Appropriately named after the Hawaiian word meaning “a messenger from afar arriving first,” ‘Oumuamua is the first known interstellar object ever observed, and it’s quite an interesting (not so) little rock. It was discovered on October 19, 2017 when astronomers at the University of Hawaii working on Pan-STARRS1 noticed an object traveling at high speeds across our solar system, escaping the gravitational pull of our Sun, thrusting itself on a trajectory to leave our solar system. It is about 230 by 35 meters, and is dark red in color.

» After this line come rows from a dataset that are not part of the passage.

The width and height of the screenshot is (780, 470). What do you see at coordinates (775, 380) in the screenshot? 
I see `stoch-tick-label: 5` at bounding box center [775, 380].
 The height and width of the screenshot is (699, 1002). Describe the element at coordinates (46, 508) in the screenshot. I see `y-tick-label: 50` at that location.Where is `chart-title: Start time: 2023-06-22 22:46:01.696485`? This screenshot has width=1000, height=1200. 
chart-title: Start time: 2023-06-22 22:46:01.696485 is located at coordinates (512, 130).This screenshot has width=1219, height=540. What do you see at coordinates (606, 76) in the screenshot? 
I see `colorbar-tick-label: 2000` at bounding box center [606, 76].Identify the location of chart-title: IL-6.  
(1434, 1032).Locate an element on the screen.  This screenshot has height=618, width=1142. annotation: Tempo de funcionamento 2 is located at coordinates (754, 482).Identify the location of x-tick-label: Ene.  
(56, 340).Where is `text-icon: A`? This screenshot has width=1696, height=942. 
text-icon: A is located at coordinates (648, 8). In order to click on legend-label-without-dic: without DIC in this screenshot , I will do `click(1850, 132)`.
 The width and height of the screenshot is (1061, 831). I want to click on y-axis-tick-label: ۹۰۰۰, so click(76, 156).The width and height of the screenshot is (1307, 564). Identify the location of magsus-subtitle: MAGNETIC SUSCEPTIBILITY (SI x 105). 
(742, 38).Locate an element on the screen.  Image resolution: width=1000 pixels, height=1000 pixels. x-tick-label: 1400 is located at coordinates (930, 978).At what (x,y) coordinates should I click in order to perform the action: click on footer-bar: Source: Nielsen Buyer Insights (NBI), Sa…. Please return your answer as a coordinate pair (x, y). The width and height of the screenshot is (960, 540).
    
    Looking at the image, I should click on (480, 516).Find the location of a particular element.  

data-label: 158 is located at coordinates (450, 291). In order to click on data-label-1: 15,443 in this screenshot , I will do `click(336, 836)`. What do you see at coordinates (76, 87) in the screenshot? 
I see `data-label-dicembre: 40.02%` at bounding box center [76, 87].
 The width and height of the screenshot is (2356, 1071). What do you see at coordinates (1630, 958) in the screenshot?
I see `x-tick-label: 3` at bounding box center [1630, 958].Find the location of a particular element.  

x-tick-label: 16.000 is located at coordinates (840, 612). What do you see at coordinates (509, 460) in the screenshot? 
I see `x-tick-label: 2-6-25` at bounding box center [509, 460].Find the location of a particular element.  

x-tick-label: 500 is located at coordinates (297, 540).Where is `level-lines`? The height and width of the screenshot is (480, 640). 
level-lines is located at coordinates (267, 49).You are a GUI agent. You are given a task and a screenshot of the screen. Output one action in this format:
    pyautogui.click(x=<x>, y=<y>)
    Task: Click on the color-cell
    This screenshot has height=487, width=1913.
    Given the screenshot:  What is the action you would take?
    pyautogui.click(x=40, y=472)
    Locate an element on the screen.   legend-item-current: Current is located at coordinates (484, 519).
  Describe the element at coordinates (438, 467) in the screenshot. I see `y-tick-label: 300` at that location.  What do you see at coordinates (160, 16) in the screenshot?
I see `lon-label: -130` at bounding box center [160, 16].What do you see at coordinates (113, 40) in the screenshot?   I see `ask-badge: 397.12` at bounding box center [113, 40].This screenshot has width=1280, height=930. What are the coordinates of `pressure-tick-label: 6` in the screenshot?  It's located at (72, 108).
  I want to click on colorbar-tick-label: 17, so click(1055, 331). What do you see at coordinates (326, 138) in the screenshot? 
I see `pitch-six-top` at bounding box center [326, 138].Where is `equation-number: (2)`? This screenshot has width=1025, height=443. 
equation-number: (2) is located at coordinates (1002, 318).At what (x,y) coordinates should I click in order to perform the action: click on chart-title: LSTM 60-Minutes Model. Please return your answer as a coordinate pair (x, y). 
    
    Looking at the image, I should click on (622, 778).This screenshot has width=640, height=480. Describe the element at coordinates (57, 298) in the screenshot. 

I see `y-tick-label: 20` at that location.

Speculated to have been ejected from a distant star system, its existence in our solar neighborhood has allowed researchers a new perspective on how planetary systems develop, along with some interesting theories on where it came from.

In a paper published on November 12, 2018 in the Astophysical Journal Letters titled “Could Solar Radiation Pressure Explain ‘Oumuamua’s Peculiar Acceleration?’, a pair of Harvard researchers suggest “a more exotic scenario is that ‘Oumauamua may be a fully operational probe sent intentionally to Earth vicinity by an alien civilization.”

The Object’s presumed density, odd trajectory, sudden acceleration and the way it rotates unlike any other asteroid known to exist, leads researchers Shmuek Bialy and Abraham Loeb to this possibility and several others including that the object is a lightsail similar to those designed on Earth (IKAROS Project and the Starshot Initiative). They summarize that utilizing solar radiation pressure, although the object is thin, it is capable of traveling galactic distances while maintaining its momentum and unaffected by collisional destruction.

 

As of July 2018 ‘Oumuamua is no longer visible to telescopes.  Its origin and amount of time spent sailing the stars remains unknown. Researchers hope that using the Large Synoptic Survey Telescope (LSST) to perform deep wide-area surveys will lead to the discovery of additional ‘Oumuamua-like objects for further investigating. If the object originated with a random trajectory, the numbers suggest that there may be many of these pancake like rocks (extremely oblate spheroids) floating out in the Cosmos. However, if one assumes ‘Oumuamua arrived in our solar system as a targeted probe, this discrepancy is resolved. So far, it’s the only one of its kind we got. Perhaps one day, studying this phenomenon may lead to our own civilization’s development of interstellar travel technology.